Skip to main content

Everything Sysadmin: Are You Load Balancing Wrong?

http://queue.acm.org/detail.cfm?id=3028689


Everything Sysadmin: Are You Load Balancing Wrong?

Anyone can use a load balancer. Using them properly is much more difficult.


Thomas A. Limoncelli

A reader contacted me recently to ask if it is better to use a load balancer to add capacity or to make a service more resilient to failure. The answer is: both are appropriate uses of a load balancer. The problem, however, is that most people who use load balancers are doing it wrong.
In today's web-centric, service-centric environments the use of load balancers is widespread. I assert, however, that most of the time they are used incorrectly. To understand the problem, we first need to discuss a little about load balancers in general. Then we can look at the problem and solutions.
A load balancer receives requests and distributes them to two or more machines. These machines are called replicas, as they provide the same service. For the sake of simplicity, assume these are HTTP requests from web browsers, but load balancers can also be used with HTTPS requests, DNS queries, SMTP (email) connections, and many other protocols. Most modern applications are engineered to work behind a load balancer.

Load Balancing for Capacity versus Resilience

There are two primary ways to use load balancers: to increase capacity and to improve resiliency.
Using a load balancer to increase capacity is very simple. If one replica is not powerful enough to handle the entire incoming workload, a load balancer can be used to distribute the workload among multiple replicas.
Suppose a single replica can handle 100 QPS (queries per second). As long as fewer than 100 QPS are arriving, it should run fine. If more than 100 QPS arrive, then the replica becomes overloaded, rejects requests, or crashes. None of these is a happy situation.
If there are two machines behind a load balancer configured as replicas, then capacity is 200 QPS; three replicas would provide 300 QPS of capacity, and so on. As more capacity is needed, more replicas can be added. This is horizontal scaling.
Load balancers can also be used to improve resiliency. Resilience means the ability to survive a failure. Individual machines fail, but the system should continue to provide service. All machines eventually fail—that's physics. Even if a replica had near-perfect uptime, you would still need resiliency mechanisms because of other externalities such as software upgrades or the need to physically move a machine.
A load balancer can be used to achieve resiliency by leaving enough spare capacity that a single replica can fail and the remaining replicas can handle the incoming requests.
Continuing the example, suppose four replicas have been deployed to achieve 400 QPS of capacity. If you are currently receiving 300 QPS, each replica will receive approximately 75 QPS (one-quarter of the workload). What will happen if a single replica fails? The load balancer will quickly see the outage and shift traffic such that each replica receives about 100 QPS. That means each replica is running at maximum capacity. That's cutting it close, but it is acceptable.
What if the system had been receiving 400 QPS? Under normal operation, each of the four replicas would receive approximately 100 QPS. If a single replica died, however, the remaining replicas would receive approximately 133 QPS each. Since each replica can process about 100 QPS, this means each one of them is overloaded by a third. The system might slow to a crawl and become unusable. It might crash.
The determining factor in how the load balancer was used is whether or not the arriving workload was above or below 300 QPS. If 300 or fewer QPS were arriving, this would be a load balancer used for resiliency. If 301 or more QPS were arriving, this would be a load balancer for increased capacity.

=== TASK ===
Does the load balancing article agree with each statement below? Answer yes or no for each and quote the deciding words. (a) With four replicas receiving 300 QPS, each replica gets about 75 QPS. (b) Three replicas provide 400 QPS of capacity. (c) Load balancers can handle only HTTP requests.

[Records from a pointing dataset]
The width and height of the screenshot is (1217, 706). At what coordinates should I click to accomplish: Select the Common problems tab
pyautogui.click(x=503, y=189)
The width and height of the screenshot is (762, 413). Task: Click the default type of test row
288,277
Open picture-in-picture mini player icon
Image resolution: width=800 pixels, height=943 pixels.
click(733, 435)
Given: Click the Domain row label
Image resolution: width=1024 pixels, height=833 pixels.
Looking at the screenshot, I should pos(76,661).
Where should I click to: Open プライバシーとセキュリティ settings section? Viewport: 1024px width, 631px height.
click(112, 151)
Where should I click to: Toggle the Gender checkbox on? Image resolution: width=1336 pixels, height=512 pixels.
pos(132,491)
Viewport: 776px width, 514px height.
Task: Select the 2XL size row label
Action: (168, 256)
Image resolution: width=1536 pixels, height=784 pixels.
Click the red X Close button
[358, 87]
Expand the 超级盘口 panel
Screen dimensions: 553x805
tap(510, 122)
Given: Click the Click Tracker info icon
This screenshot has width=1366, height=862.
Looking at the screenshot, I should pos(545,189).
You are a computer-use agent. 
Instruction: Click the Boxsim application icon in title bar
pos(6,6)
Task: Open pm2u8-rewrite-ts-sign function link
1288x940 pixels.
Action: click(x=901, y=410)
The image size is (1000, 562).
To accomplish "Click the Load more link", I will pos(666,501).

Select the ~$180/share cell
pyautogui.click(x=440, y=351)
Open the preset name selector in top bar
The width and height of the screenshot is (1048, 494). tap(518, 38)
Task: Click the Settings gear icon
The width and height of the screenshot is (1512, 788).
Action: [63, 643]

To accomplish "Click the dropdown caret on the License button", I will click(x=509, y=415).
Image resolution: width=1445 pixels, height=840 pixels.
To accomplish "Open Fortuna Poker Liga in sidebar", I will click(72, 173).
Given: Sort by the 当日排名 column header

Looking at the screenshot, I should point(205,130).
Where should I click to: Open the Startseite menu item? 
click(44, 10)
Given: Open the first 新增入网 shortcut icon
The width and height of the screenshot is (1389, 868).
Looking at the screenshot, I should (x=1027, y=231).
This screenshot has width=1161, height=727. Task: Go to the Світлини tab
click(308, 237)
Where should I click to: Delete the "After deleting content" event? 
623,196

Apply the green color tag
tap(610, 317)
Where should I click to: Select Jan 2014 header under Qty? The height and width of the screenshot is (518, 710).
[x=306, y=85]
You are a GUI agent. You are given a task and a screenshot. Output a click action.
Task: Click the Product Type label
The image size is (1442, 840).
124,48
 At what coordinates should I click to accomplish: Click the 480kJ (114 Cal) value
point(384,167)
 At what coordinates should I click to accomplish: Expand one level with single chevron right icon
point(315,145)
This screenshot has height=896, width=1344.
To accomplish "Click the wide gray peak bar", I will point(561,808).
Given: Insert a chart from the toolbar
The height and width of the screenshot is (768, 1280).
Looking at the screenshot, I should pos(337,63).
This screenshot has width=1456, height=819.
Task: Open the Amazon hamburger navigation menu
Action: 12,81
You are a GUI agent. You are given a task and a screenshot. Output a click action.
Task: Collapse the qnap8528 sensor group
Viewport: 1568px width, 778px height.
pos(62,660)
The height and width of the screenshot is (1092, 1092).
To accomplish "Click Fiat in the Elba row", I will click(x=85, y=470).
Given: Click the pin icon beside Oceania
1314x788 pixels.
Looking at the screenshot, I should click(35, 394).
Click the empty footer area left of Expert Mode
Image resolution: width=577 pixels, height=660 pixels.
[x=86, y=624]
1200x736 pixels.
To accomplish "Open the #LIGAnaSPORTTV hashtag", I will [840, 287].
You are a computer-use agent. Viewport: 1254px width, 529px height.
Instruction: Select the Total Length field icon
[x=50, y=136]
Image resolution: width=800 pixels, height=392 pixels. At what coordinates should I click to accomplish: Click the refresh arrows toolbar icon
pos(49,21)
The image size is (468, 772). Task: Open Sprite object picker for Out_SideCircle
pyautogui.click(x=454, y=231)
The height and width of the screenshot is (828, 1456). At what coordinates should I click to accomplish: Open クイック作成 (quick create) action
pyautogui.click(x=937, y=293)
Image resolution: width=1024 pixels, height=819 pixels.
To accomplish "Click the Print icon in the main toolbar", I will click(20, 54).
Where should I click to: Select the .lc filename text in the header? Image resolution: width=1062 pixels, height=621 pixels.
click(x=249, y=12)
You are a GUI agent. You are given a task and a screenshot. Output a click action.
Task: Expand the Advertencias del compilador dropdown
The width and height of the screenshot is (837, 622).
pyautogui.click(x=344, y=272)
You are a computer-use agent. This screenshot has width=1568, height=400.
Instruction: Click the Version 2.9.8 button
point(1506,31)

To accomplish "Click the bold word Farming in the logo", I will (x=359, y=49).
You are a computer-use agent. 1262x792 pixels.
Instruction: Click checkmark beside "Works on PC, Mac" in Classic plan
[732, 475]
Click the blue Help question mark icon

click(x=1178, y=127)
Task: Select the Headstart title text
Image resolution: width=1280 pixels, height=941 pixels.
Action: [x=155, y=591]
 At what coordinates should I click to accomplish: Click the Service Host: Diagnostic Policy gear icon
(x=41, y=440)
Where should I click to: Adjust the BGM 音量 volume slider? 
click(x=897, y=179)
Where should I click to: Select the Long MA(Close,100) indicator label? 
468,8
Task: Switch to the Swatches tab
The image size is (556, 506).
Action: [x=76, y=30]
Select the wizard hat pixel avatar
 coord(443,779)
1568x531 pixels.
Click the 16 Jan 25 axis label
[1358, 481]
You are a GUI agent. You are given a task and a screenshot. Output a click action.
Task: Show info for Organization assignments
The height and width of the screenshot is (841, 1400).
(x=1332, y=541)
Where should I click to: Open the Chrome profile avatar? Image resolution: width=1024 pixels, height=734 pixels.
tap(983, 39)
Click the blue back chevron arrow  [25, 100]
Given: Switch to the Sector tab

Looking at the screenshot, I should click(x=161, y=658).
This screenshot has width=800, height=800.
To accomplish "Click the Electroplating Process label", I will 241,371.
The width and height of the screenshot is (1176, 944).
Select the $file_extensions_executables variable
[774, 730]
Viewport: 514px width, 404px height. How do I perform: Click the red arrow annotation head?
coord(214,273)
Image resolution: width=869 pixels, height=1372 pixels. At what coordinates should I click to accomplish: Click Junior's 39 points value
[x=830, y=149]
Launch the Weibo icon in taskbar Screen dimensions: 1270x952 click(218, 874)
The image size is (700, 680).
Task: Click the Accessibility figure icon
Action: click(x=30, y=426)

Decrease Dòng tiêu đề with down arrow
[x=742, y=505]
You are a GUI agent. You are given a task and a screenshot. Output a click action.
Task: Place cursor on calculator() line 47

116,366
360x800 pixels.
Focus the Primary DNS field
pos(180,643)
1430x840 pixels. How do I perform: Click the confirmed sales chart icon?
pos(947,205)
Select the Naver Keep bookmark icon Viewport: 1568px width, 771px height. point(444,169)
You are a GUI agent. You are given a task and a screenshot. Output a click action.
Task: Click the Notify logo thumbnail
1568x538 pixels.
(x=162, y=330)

=== FULL SOLUTION ===
(a) Yes: "each replica will receive approximately 75 QPS (one-quarter of the workload)"
(b) No: "three replicas would provide 300 QPS of capacity"
(c) No: "load balancers can also be used with HTTPS requests, DNS queries, SMTP (email) connections, and many other protocols"